*** Opening Input data ***
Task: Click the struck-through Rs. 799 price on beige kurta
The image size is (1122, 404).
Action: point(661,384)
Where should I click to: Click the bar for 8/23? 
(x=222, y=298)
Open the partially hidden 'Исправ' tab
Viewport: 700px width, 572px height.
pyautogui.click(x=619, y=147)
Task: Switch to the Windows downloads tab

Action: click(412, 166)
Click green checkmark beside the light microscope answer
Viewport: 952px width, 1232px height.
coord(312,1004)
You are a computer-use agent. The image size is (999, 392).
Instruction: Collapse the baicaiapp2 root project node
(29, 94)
*** Closing Input data ***
What is needed is an exact printout of every line from the one with "The image size is (1122, 404)." through the end of the data, including both, and nothing more.

The image size is (1122, 404).
Action: point(661,384)
Where should I click to: Click the bar for 8/23? 
(x=222, y=298)
Open the partially hidden 'Исправ' tab
Viewport: 700px width, 572px height.
pyautogui.click(x=619, y=147)
Task: Switch to the Windows downloads tab

Action: click(412, 166)
Click green checkmark beside the light microscope answer
Viewport: 952px width, 1232px height.
coord(312,1004)
You are a computer-use agent. The image size is (999, 392).
Instruction: Collapse the baicaiapp2 root project node
(29, 94)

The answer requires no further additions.